Tone was generally very consistent, with the exception of Ally describing her dead father’s clothes as ‘not getting the memo that he wasn’t coming back’, or when Chris talked about how nice it was to have sex in Ally’s dead dad’s house without ‘straining to listen for him arriving’. It felt a little blasé, but perhaps could have worked if the pair had shown a tendency to use humour to cope with grief and darkness. Clarity was generally good, aside from a smut scene where positioning and placement sounded a bit confusing, or later on when Ally and Catalina leave the key to Ally’s old house on the counter before locking the door behind them. I enjoyed the smut scene, I found it very steamy and realistic, but some overused terms or tropes were used. Chris’ eyes ‘darkened’, he started to get an erection again after a couple of minutes, or Ally ‘felt her pupils dilate’. The latter two aren’t really possible unfortunately (sorry fellas).
I thought the plot was generally excellent, especially the focus on Ally and Chris’ grief and acceptance of their pasts aside from the romance. The author was excellent at building tension - both emotional and sexual - and certain scenes and dialogue made me feel physical aching or made my heart race.

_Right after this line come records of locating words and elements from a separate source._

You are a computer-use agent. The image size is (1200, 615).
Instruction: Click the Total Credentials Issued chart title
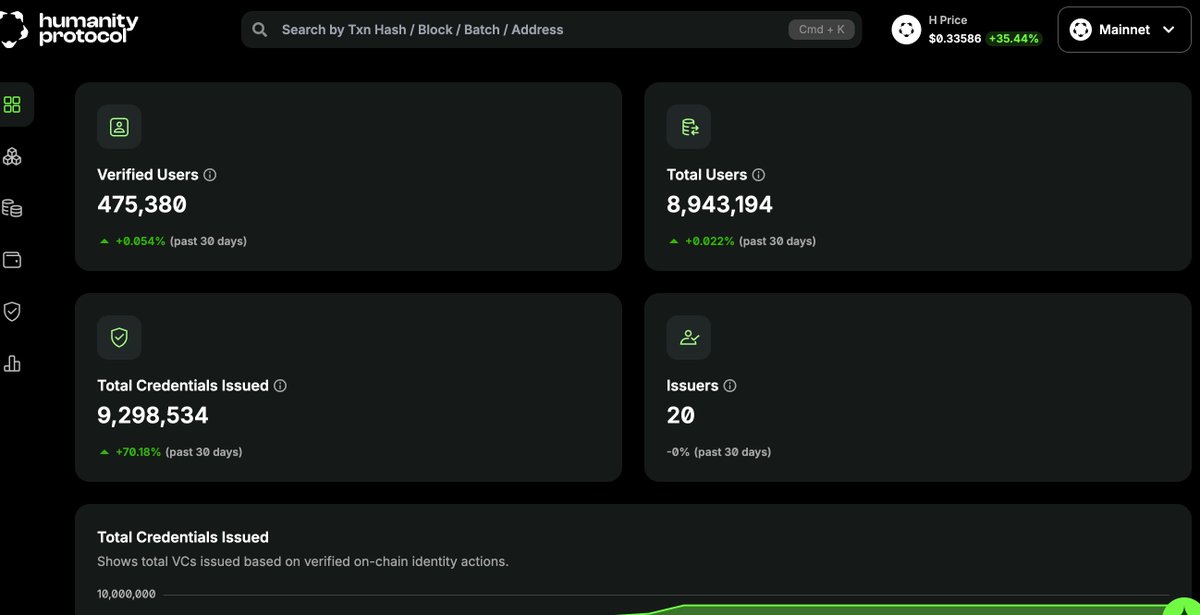pos(183,538)
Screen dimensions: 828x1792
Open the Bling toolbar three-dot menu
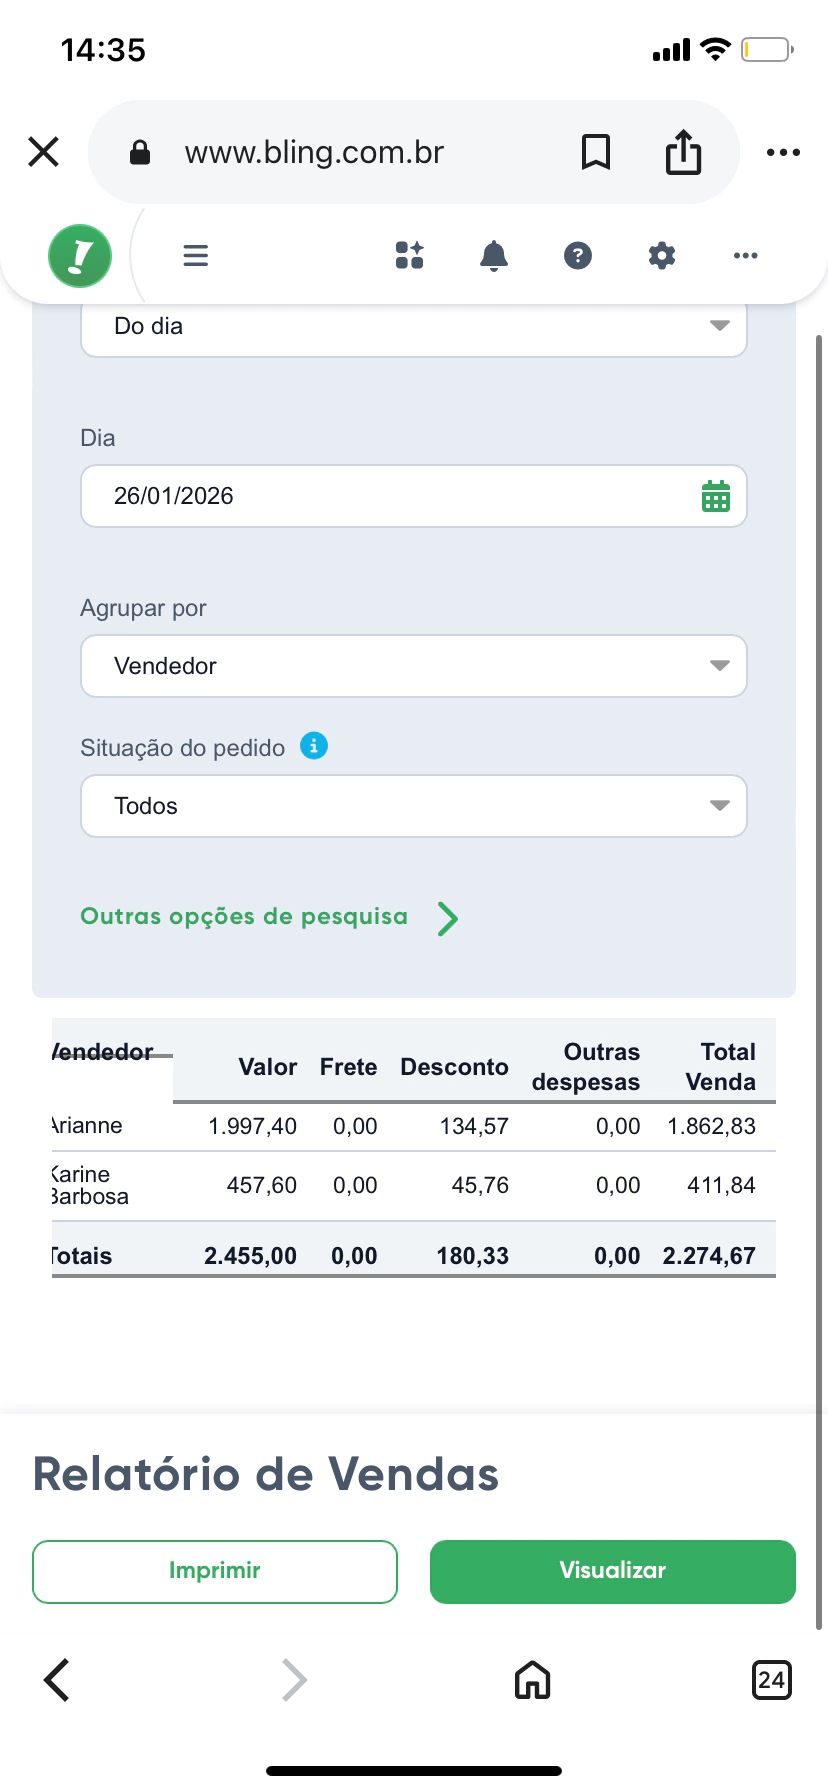pos(746,256)
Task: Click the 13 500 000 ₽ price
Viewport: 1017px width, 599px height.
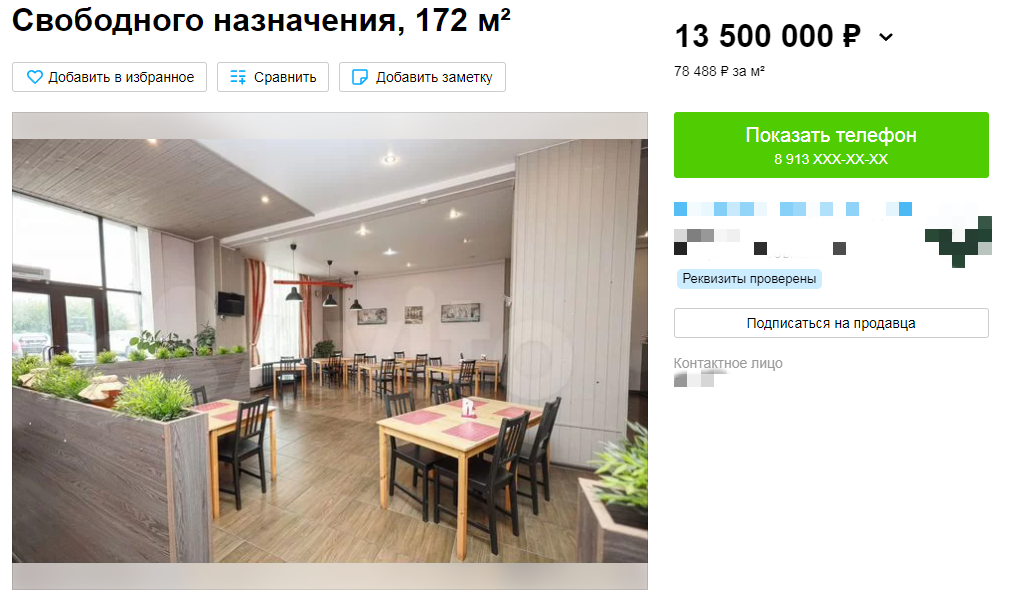Action: [x=767, y=36]
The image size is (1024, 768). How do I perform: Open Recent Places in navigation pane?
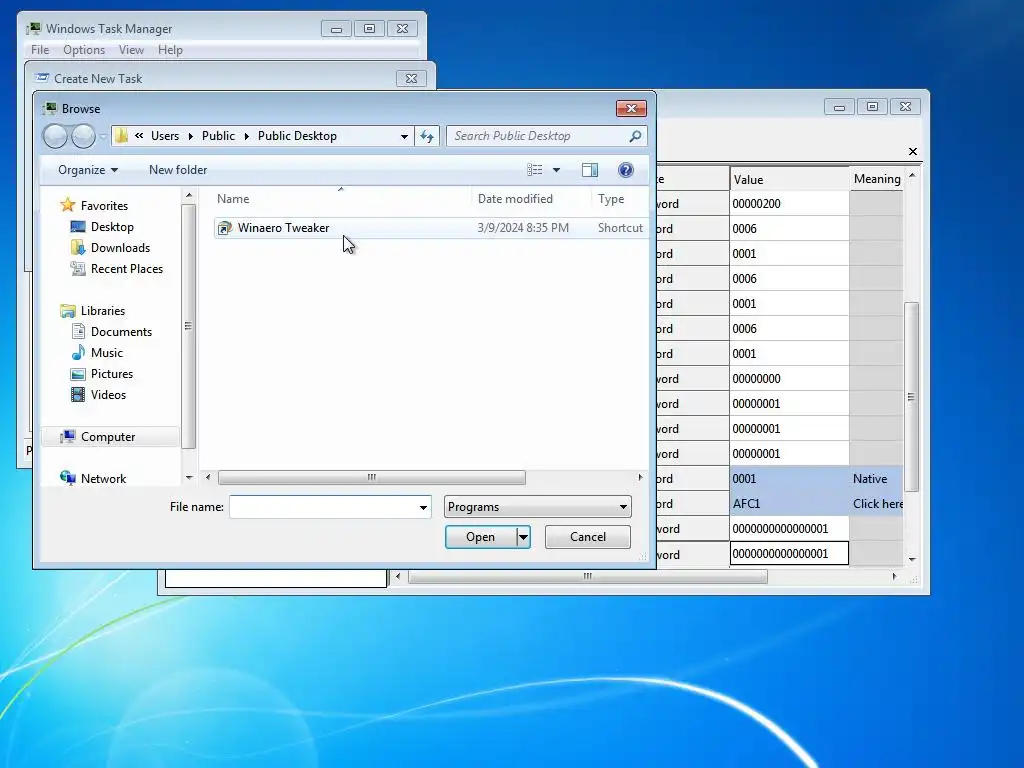coord(127,268)
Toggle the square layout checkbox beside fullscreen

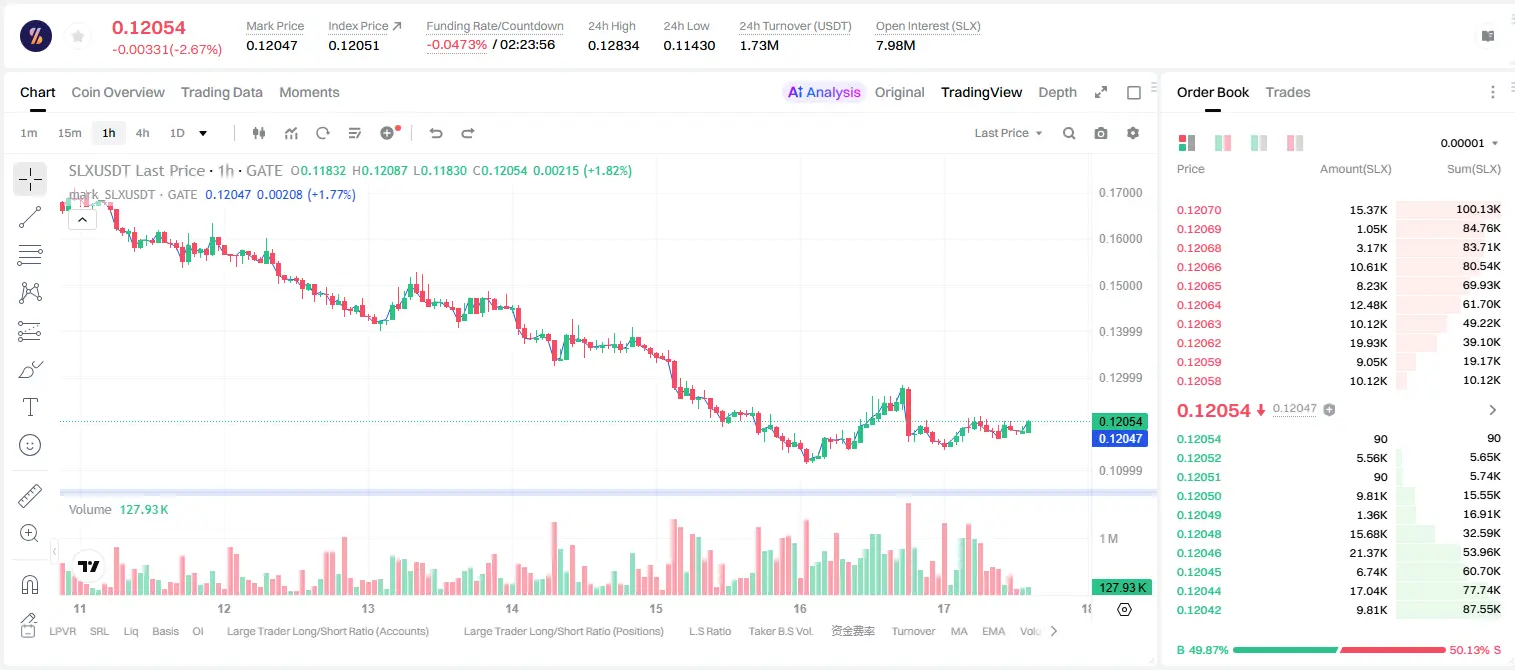(1134, 92)
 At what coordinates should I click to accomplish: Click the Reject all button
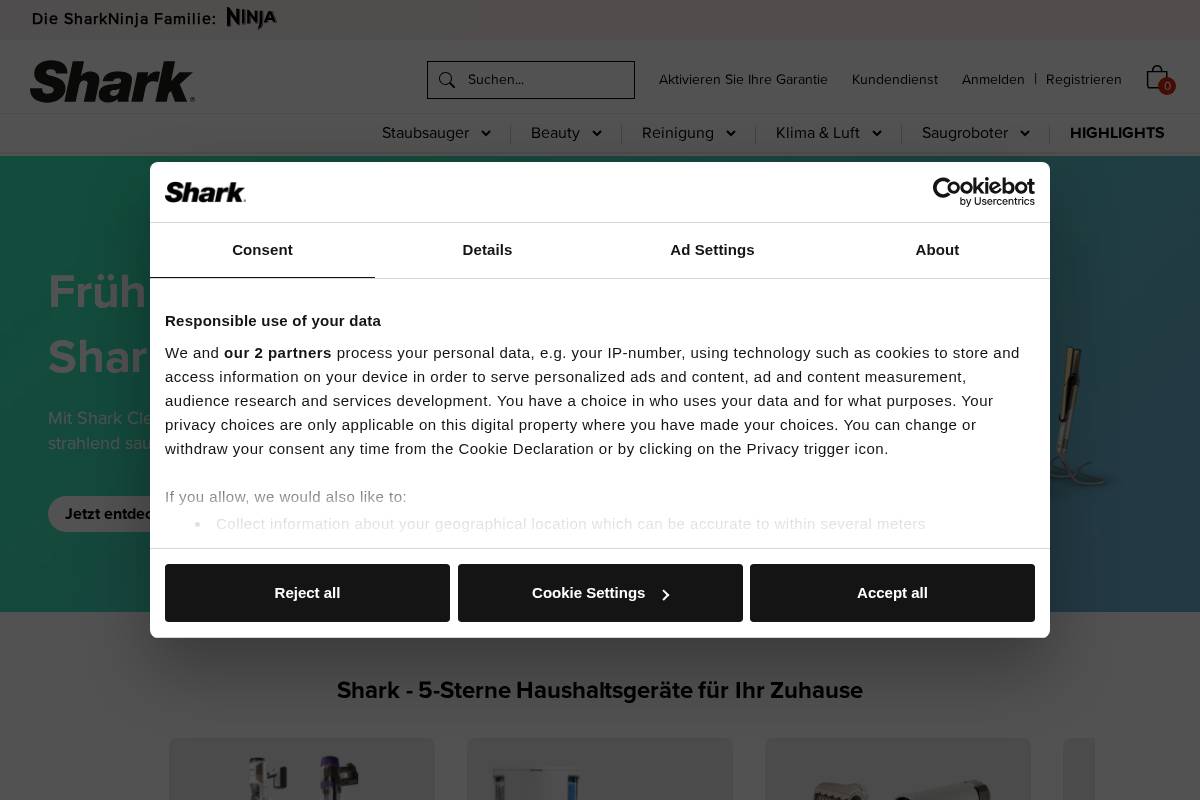(307, 592)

The scene where Ally meets her mother was genuinely heartbreaking, but incredibly realistic. Pacing, I would say was mostly good aside from how quickly Ally and Chris started laughing and hugging once they were on the road trip. Ally probably should have taken a bit longer to come round considering how angry she had been hours before. The exploration to find her mother though felt just right, and I enjoyed the breadcrumb trail they had to follow. The one aspect of the novel I wasn’t sure of was the dual timelines. Certain chapters didn’t feel they moved the story forward, or showed enough of their relationship to be warranted. A lot of the time I felt small flashbacks triggered by the senses - which the author was very good at - would have worked better. The long football game scenes leant a little too YA for my preference, or scenes to explain the items in the red box felt unnecessary when Ally and Chris only discussed it briefly at the end. As mentioned, I felt the dual timelines could have worked better if they were not just focused on Ally and Chris, but their family lives too.
Generally, I found the novel an easy read but found myself craving more unique and intimate detail and engaging dialogue. Just because Ally and Chris weren’t for me, it wouldn’t put me off reading from this author again.
Overall, if you enjoy second chance romances that also explore familial relationships and navigating regret and grief, this could be for you.